Saeed Leylaz
Saeed Leylaz

The Power of Interdependence

The Power of Interdependence

Political power follows economic power. The statement seems to be the very essence of an opinion piece published by Iranian economist Saeed Leylaz on the website of Tehran Chamber of Commerce, Industries, Mines and Agriculture. The translation of the article follows:

Iran is back in the international arena, thanks to the Joint Comprehensive Plan of Action (the formal name of the nuclear deal Iran signed with the six powers). The existing world order imposed by major powers cannot be defied. Under the circumstances, Iran has only two choices: either to isolate oneself and go down the same road as North Korea or to integrate into the global order by gaining economic and scientific clout.

During the past half-century, Iran has pursued the goal of self-sufficiency. The interesting point is that the same strategy—that is replacing imports and promoting exports—was followed by the Pahlavi dynasty in the final 20 years of their rule.

Needless to say, this strategy is not of much use now, as it was not of much use in the past 60 years. What is really needed is a fundamental change. This change, I believe, is welcomed by the top authority of the country. Those who have studied the 24-point general policies of Iran’s Resistance Economy—outlined by the Leader of Islamic Revolution Ayatollah Seyyed Ali Khamenei—have definitely noticed that. The bitter experience of international sanctions brought home to us the fact that what might protect us on international stage is neither self-sufficiency nor economic and political isolation; rather it is creating mutual dependency.

China, South Korea, Turkey and India managed to secure the permit from the United Nations and the United States to continue to buy crude oil from Iran despite the sanctions, only because they were too dependent on Iran and were not able to cut the cord all of a sudden. Even if the US had banned them from buying Iran’s oil, they would not have been able to follow their orders.

Had we made 50 countries dependent on us instead of five, 50 nations would have stood up to the US. Take Russia, for example: Countries relying on the Russian economy are many more than those dependent on Iran.
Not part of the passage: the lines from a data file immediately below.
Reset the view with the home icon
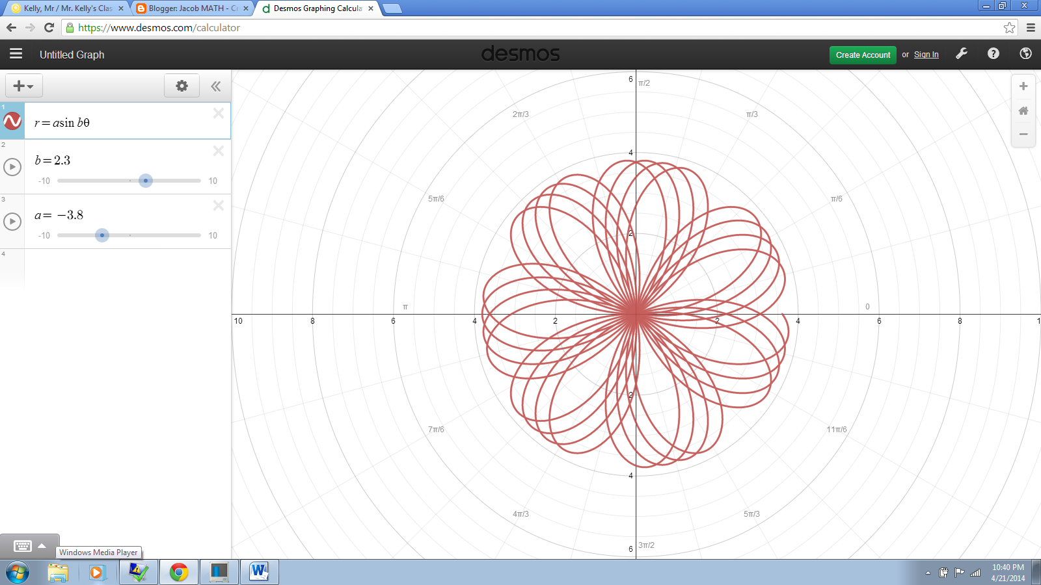Viewport: 1041px width, 585px height. coord(1023,110)
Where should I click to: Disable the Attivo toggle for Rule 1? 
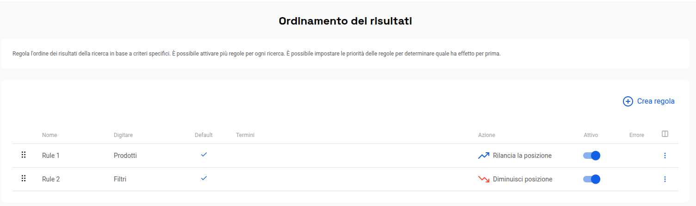pos(591,156)
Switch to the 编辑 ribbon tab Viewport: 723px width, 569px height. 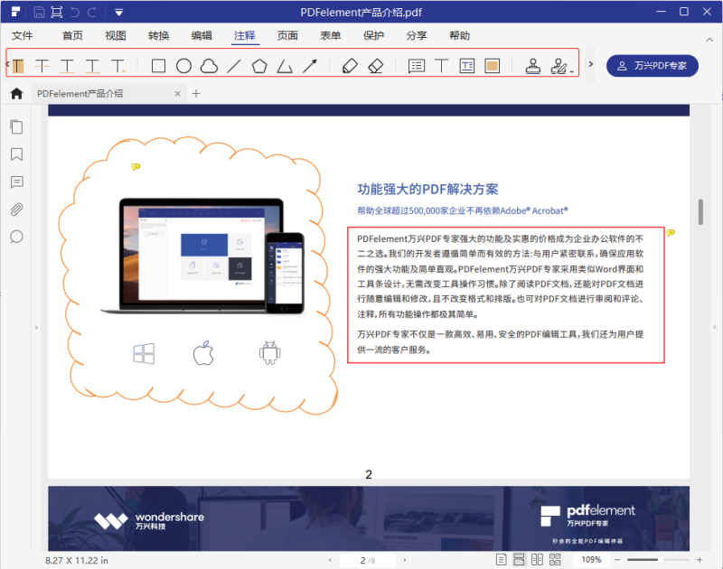click(x=202, y=35)
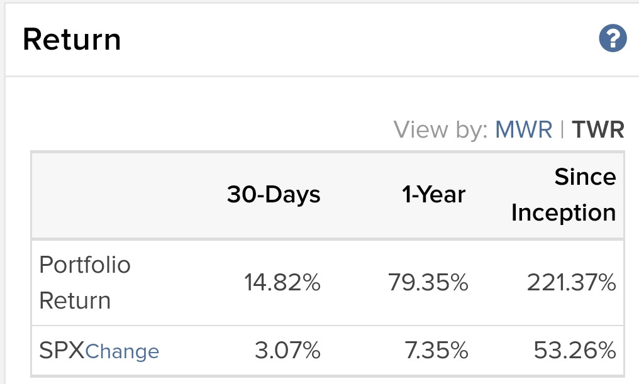
Task: Click the View by label
Action: coord(440,130)
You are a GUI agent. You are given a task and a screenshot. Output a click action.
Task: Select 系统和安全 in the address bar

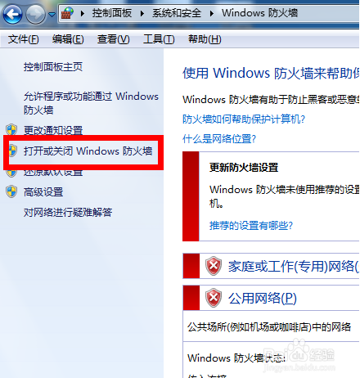point(177,13)
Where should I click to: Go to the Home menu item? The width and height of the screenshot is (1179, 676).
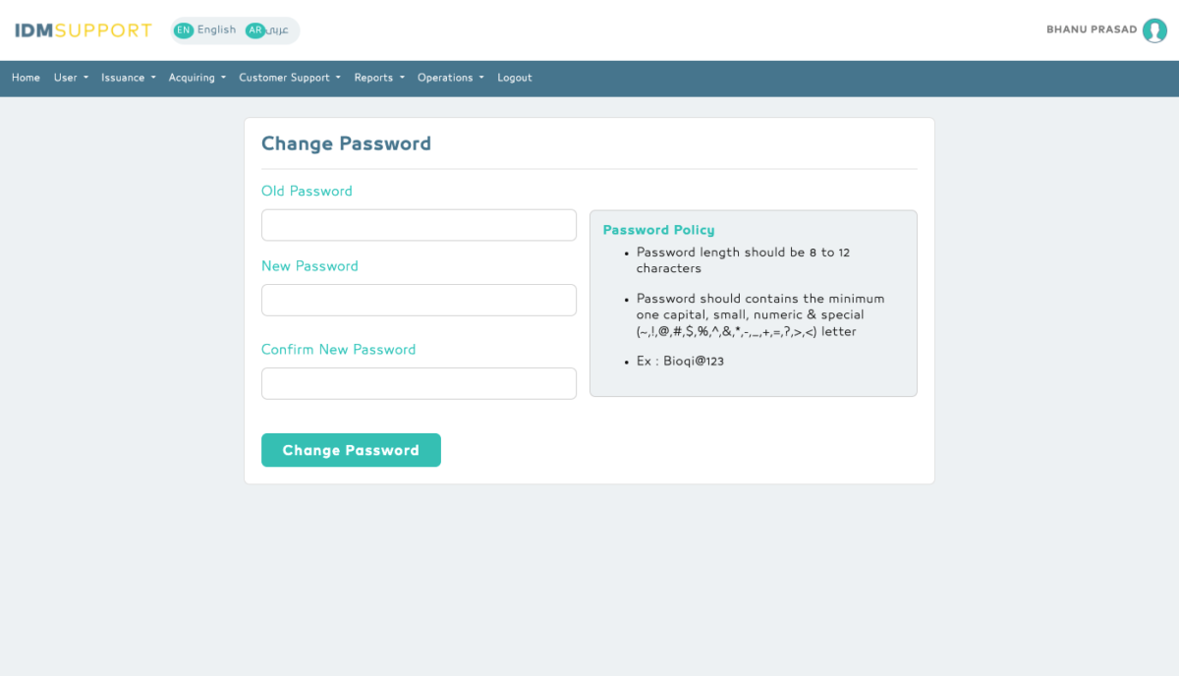coord(26,78)
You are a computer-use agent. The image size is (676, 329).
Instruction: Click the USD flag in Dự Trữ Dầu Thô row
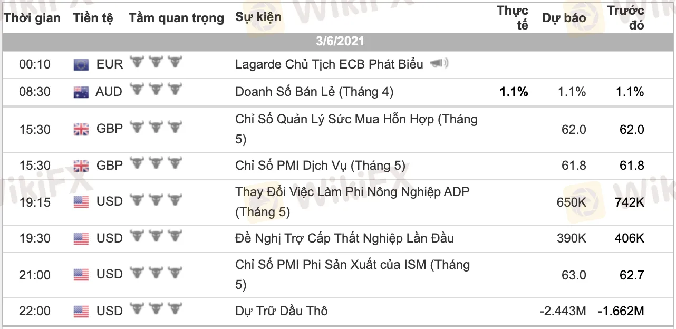(x=81, y=312)
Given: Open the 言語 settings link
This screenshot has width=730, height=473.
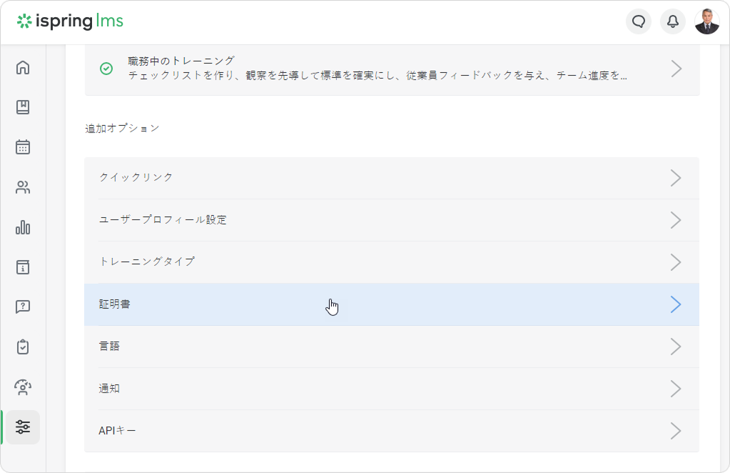Looking at the screenshot, I should tap(110, 347).
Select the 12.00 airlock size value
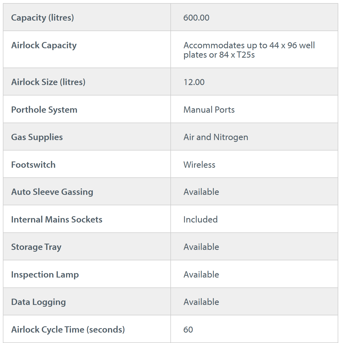339x343 pixels. [x=194, y=82]
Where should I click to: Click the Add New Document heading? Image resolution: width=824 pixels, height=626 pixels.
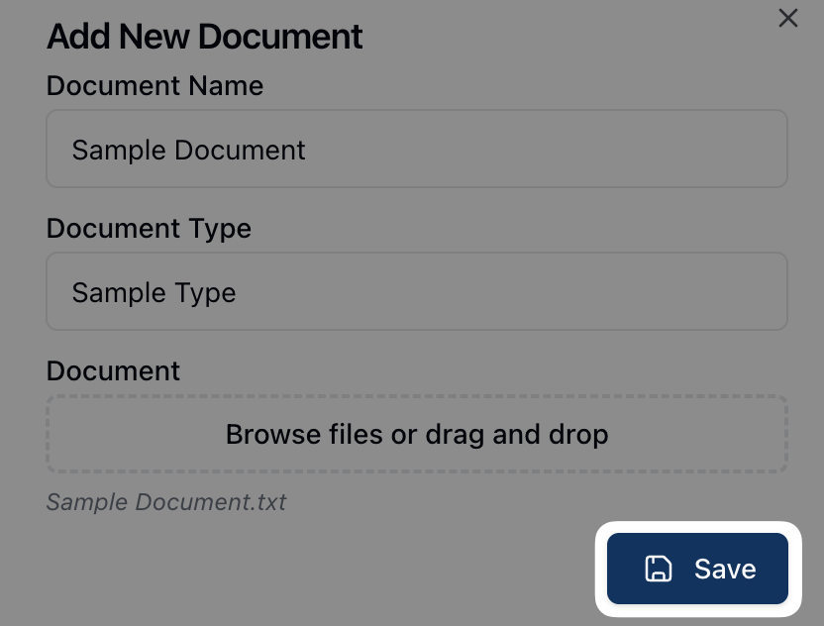[x=205, y=37]
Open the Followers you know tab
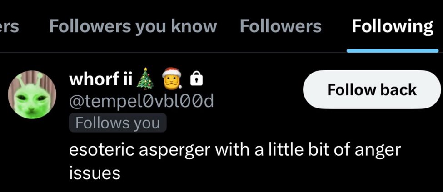443x192 pixels. (133, 27)

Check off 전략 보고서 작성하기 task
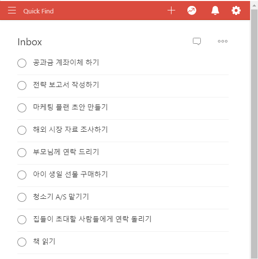click(22, 86)
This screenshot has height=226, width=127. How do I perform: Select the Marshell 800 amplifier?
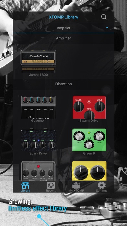tap(38, 62)
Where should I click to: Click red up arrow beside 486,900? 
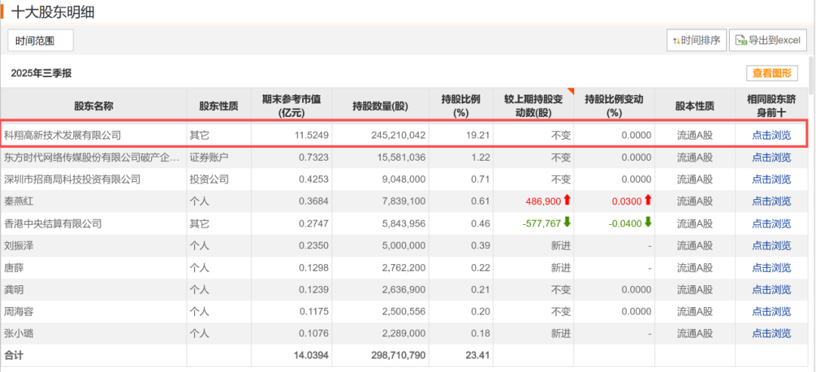[567, 199]
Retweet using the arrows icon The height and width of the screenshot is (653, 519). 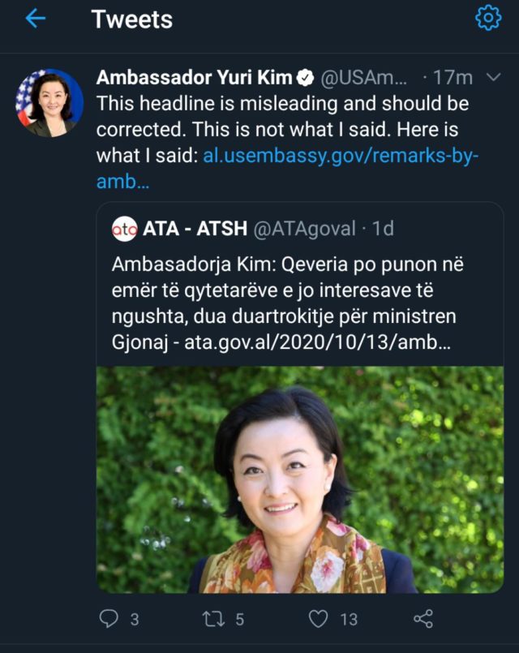pos(213,619)
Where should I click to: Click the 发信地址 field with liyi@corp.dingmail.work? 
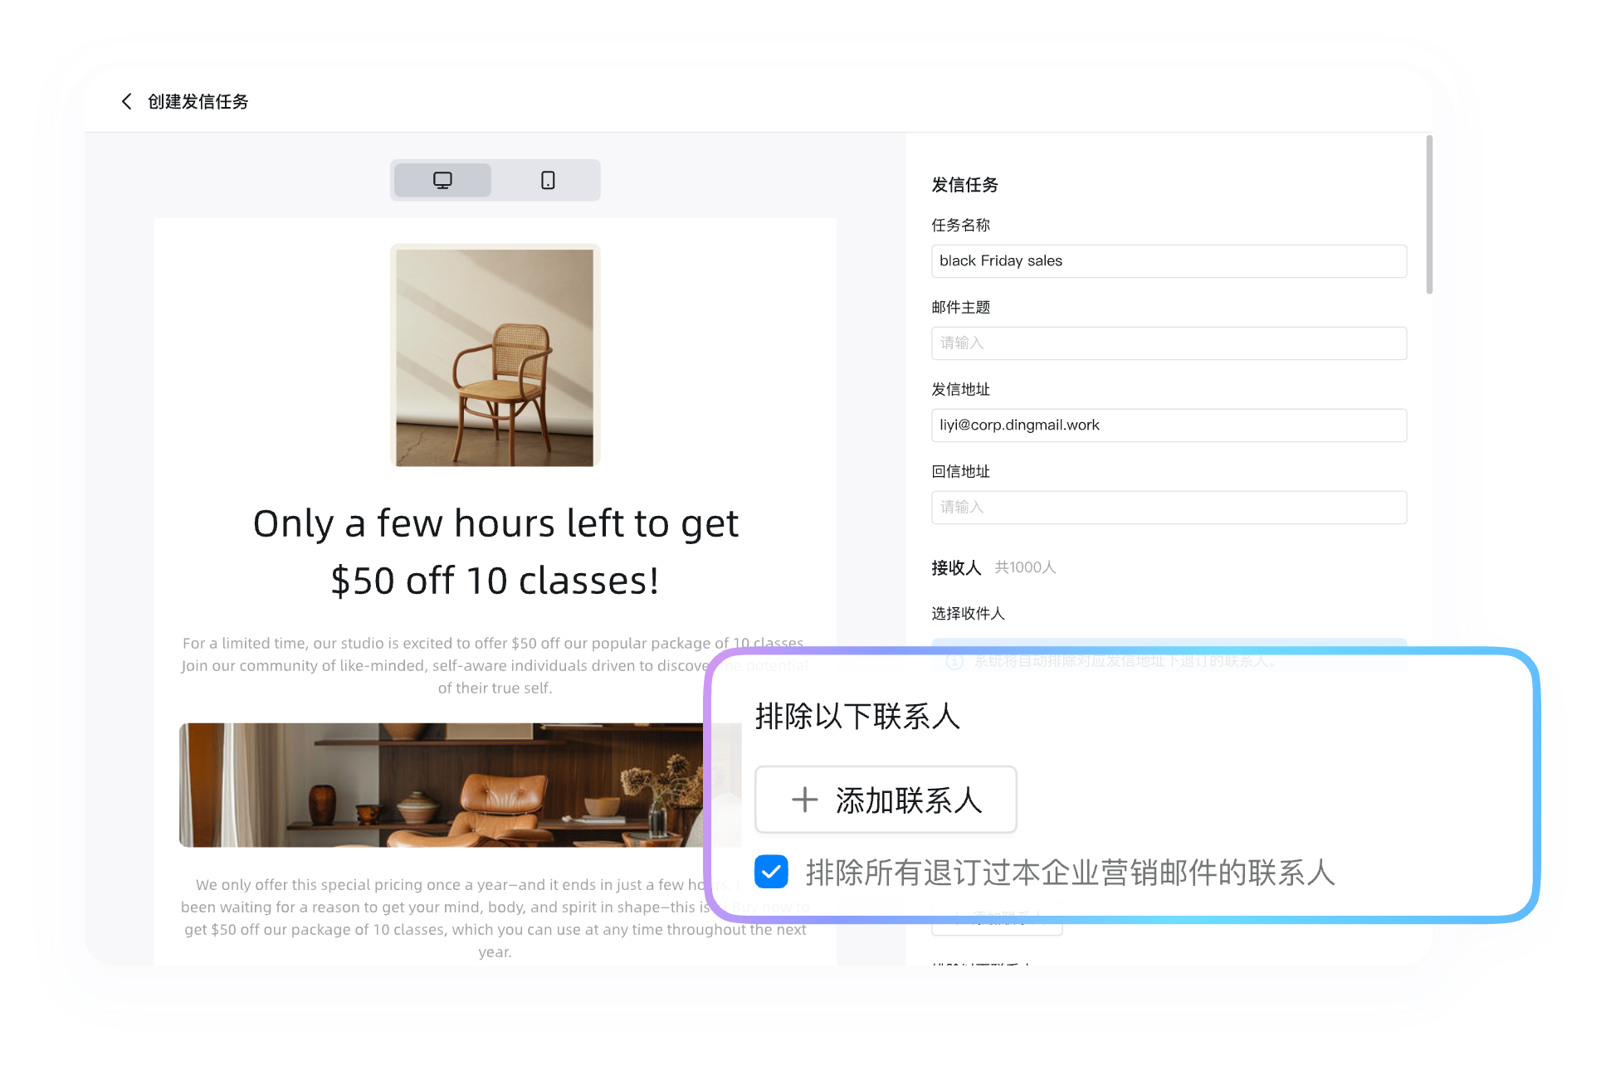[1168, 425]
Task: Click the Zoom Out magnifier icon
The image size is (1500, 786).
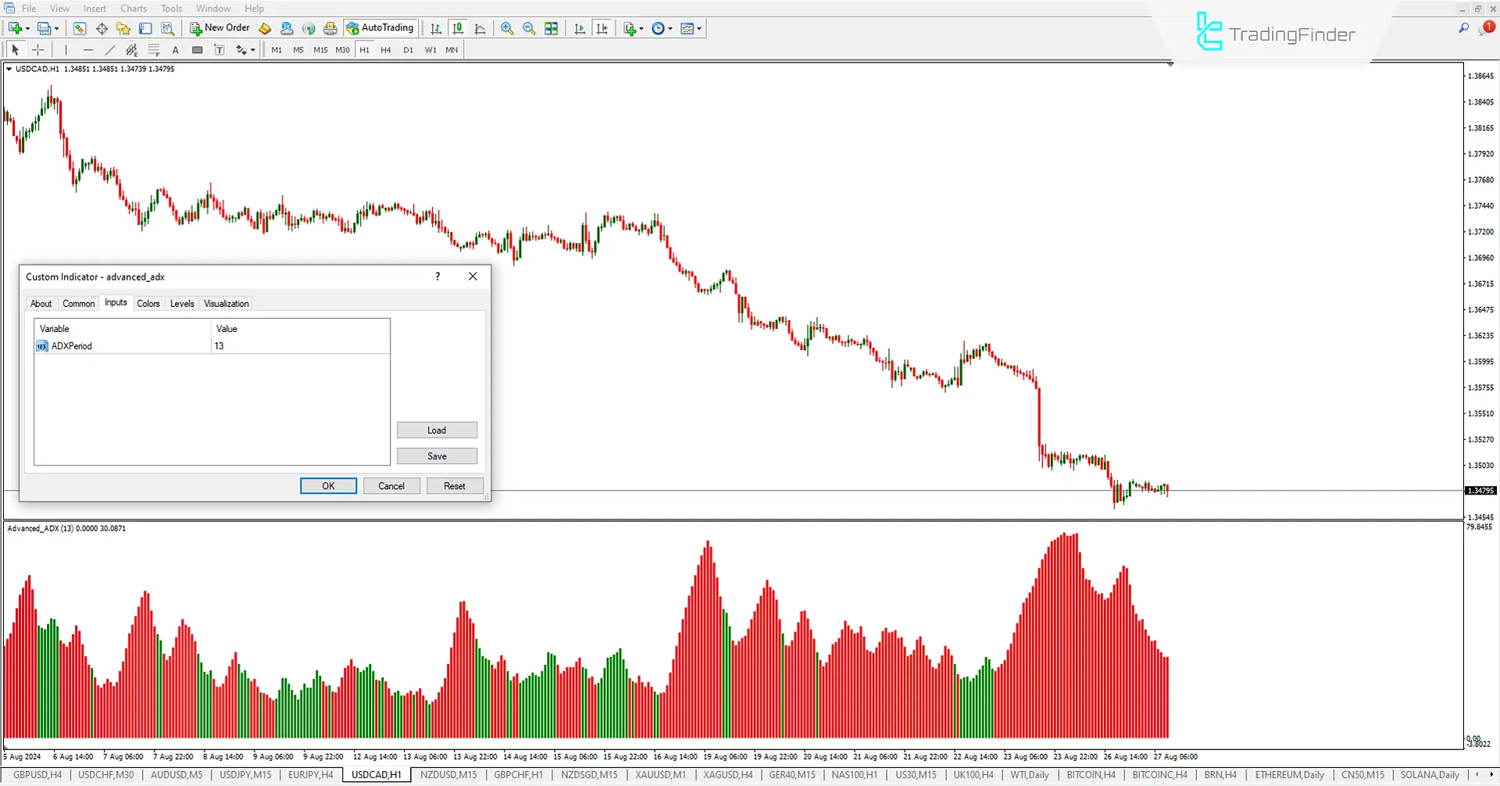Action: click(x=529, y=28)
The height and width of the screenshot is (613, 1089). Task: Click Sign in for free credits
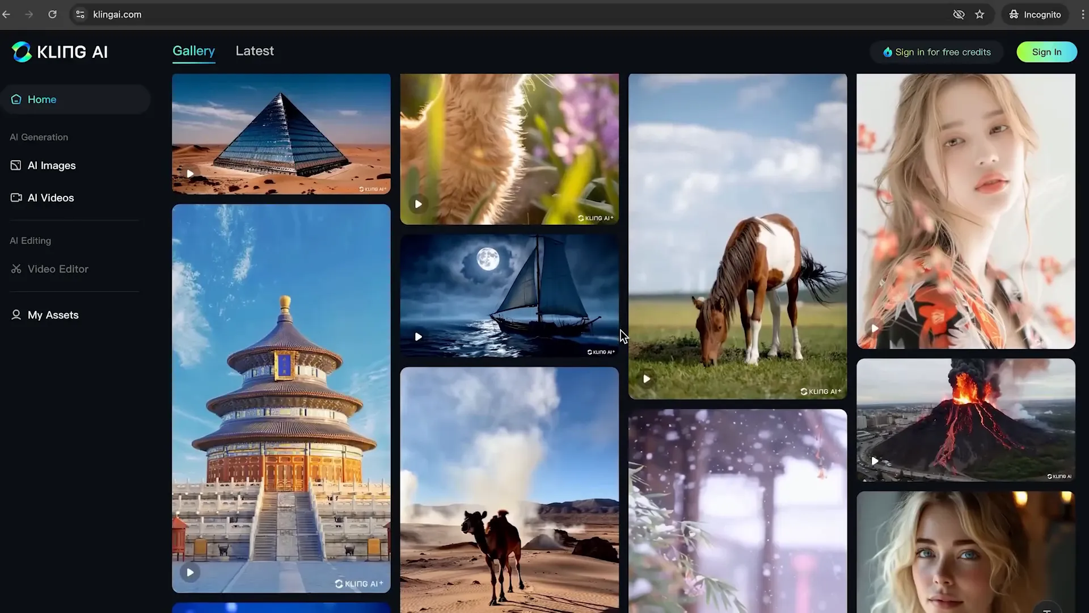[x=936, y=52]
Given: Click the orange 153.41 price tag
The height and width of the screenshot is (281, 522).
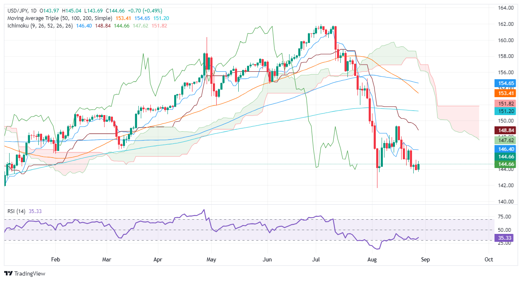Looking at the screenshot, I should (504, 93).
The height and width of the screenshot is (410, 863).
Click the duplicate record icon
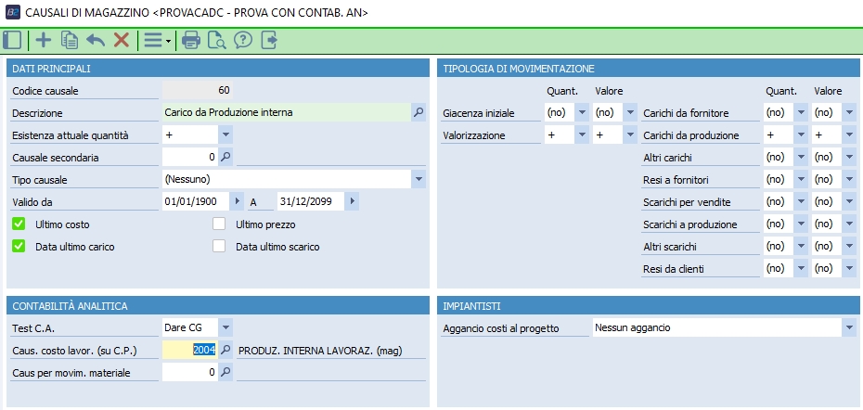click(69, 40)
This makes the imposition of sanctions on Moscow more difficult. Therefore, if we are willing to preserve our independency and have a say in the global community, we must boost our economy by claiming a bigger share of the gross world product.

  Global Trade

Iran accounts for as little as 0.04% of global trade compared to the United States’ 30%—that is 60 times more than Iran. Forced to choose between Iran and the US, countries will go for one that has a 50- to 100-fold bigger share of international trade.

Countries can only defy world powers based on their own economic weight. The likes of Vietnam, China and France no longer take a backseat to the US. In fact, they decided to change their involvement with the world from a military one to an economic one. With regard to our 60-year experience, there is no option but to shift our geopolitical approach to the one that involves interaction with the world order.

On how the current economic order follows the political order and whether political disparity is a good reason for economic confrontation, we need to say that essentially 100% of political order emanate from the economic order. With more than two-thirds of global wealth in the hands of the US, Japan, China and the EU, it is clear they give other countries short shrift. These four powers are the main decision-makers in the world because the rest of the world rely on these four major powers—directly or indirectly.

Russia is still a military powerhouse but its economic clout—except in its neighboring countries—has eroded in the past 25 years. Even Russia is getting more and more dependent on these four main blocs. Therefore, we need to expand our economic power and take a bigger share of global output, if we want to leave a footprint on the world order. Without question, Iran cannot advance its political goals with a 0.04% share.